A few years ago, I was blind.
Not from lack of sight, but from apathy. I neither knew nor cared what trees I passed by every day: I was tree blind. When my husband and I read this New York Times article, we both knew right away that we had spent our lives more or less tree blind. Tree blindness simply means that you don’t know what types of trees you encounter on a daily basis. (To be fair, I was familiar with three: live oak, magnolia, and crepe myrtle. The rest were just…trees.)
After feeling convicted about our lack of tree knowledge, my husband slowly learned (and then taught me) the names of all the trees we see everyday on our walks. I even helped with some identification, and quite enjoyed my first foray into botany.
Don’t get me wrong. I’m definitely no tree expert. But I can now identify most of the trees my children and I encounter every day on our walks. I now love the spreading brilliant golden canopy of Chinese pistache trees in autumn; walking beneath them is like entering a room lit with 10,000 candles. I love the fuchsia blooms of the Canadian redbud against the stark, bare winter branches each spring. I love the stoic rows of straight-limbed red oaks, standing guard over their bounty of acorn treasure. I love the towering rooms under the massive curved boughs of the American elms; I can imagine wanting to live inside one if I were a child. I love the fluttering, trembling leaves of the young cottonwoods that spring up every year, their roots pressed into the soft soil of the creek bed.
“Suddenly the largest, most conspicuous living beings in my environment were no longer strangers.”1
Now when we’re out on our walks, each tree is a known friend. After learning to call each tree by its name, I feel a deeper connection to where we live than I had before. I realized that failing to learn the smallest bit of information about the trees I see daily was like living in a house full of books and refusing to open them up.
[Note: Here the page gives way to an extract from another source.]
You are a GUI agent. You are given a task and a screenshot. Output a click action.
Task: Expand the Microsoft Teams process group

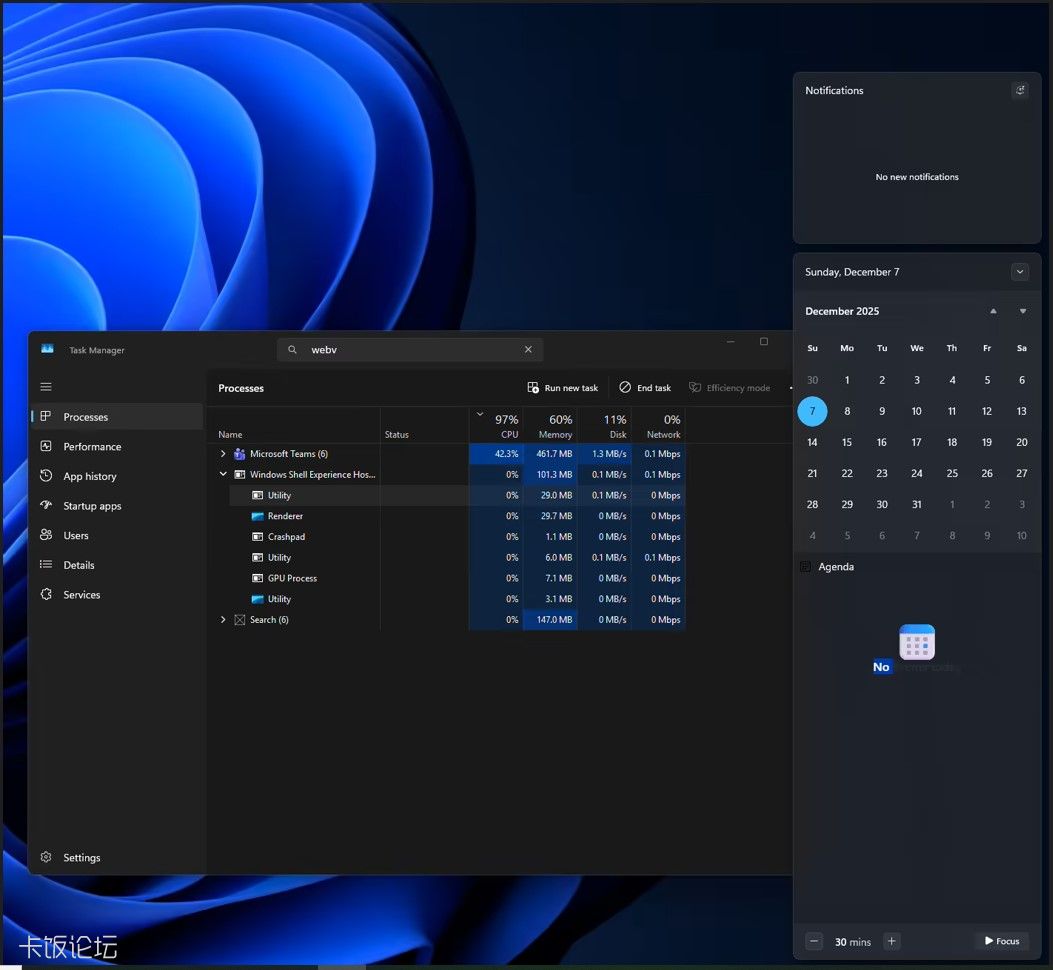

Each one stood, patiently waiting to be looked at a little more closely–to be considered, as the lilies.
Consider the lilies. What did Jesus mean when he asked us to “consider” the lilies? The Oxford English Dictionary defines consider: to view or contemplate attentively, to survey, examine, inspect; to fix the mind upon; to think over, meditate or reflect on. Prior to learning the names of our local trees, I hadn’t given them much more than a passing thought. Sure, I acknowledged the beauty of nature, but I had never before stopped to really look closely—to consider— any of it.
One of the sweetest results of our tree identification was hearing my five-year-old son on one of our walks, blithely pointing out and accurately naming many of the trees we passed. “That’s a red oak…there's a Chinese pistache…” I had no idea he’d been paying attention!
Charlotte Mason, British educator and writer, would be so proud. She wrote, “By degrees the children will learn discriminatingly every feature of the landscapes with which they are familiar; and think what a delightful possession for old age and middle life is a series of pictures imaged, feature by feature, in the sunny glow of a child’s mind.”2 In Mason’s book “Home Education,” she writes that adults who failed to develop the habit of observation during their childhood years often have hazy and imprecise memories of their childhoods. She says:
“The miserable thing about the childish recollections of most persons is that they are blurred, distorted, incomplete, no more pleasant to look upon than a fractured cup or a torn garment; and the reason is, not that the old scenes are forgotten, but that they were never fully seen.”
Not knowing the types of trees that surround you is like walking among people without faces. Of course you can’t recall who anyone is or differentiate between them because they all look more or less the same. Mason has a cure for tree blindness, though: the habits of observation and expression. She writes, “When a mother asks her children to describe as completely as they can, a scene or landscape in nature, she is “training their powers of observation and expression.”3
In short, when a child stops to consider the lilies, it is unlikely that he will grow up to be tree blind.
This habit of identifying trees has changed me. Now, not only do I notice tree varieties wherever we go (which makes travel fascinating as the trees are often completely different when journeying far afield from your native habitats), but it has led to a desire to identify every plant and tree we encounter. This spring, I noticed wildflowers bursting forth everywhere I went. (How had I not noticed before?). I had no idea that my little corner of Texas was so abundantly blessed with so many stunning wildflowers. It was as though someone had handed me a pair of glasses and I was able to see clearly for the first time.
To quote Mason again, “We were all meant to be naturalists, each in his degree, and it is inexcusable to live in a world so full of the marvels of plant and animal life and to care for none of these things.”4
Let us marvel daily at the beauty of God’s creation, and consider the lilies. Who knows? This simple practice may even prevent blindness.
Gabriel Popkin, “Cure Yourself of Tree Blindness, New York Times, Aug 26, 2017
Charlotte Mason, Home Education, 47
Mason, 46
Mason, 61
My father taught me to identify many trees. When I was in fifth grade (in the 1950’s), he drove me to a nearby state park to gather leaves from trees that were not growing on our farm. I believe I had the largest collection in our class. I did not fully appreciate my father’s investment at the time. I am deeply grateful for that kind, quiet, wise man.
Sitting down to draw them takes "seeing" them to the next level. I do need to make an effort to learn the names.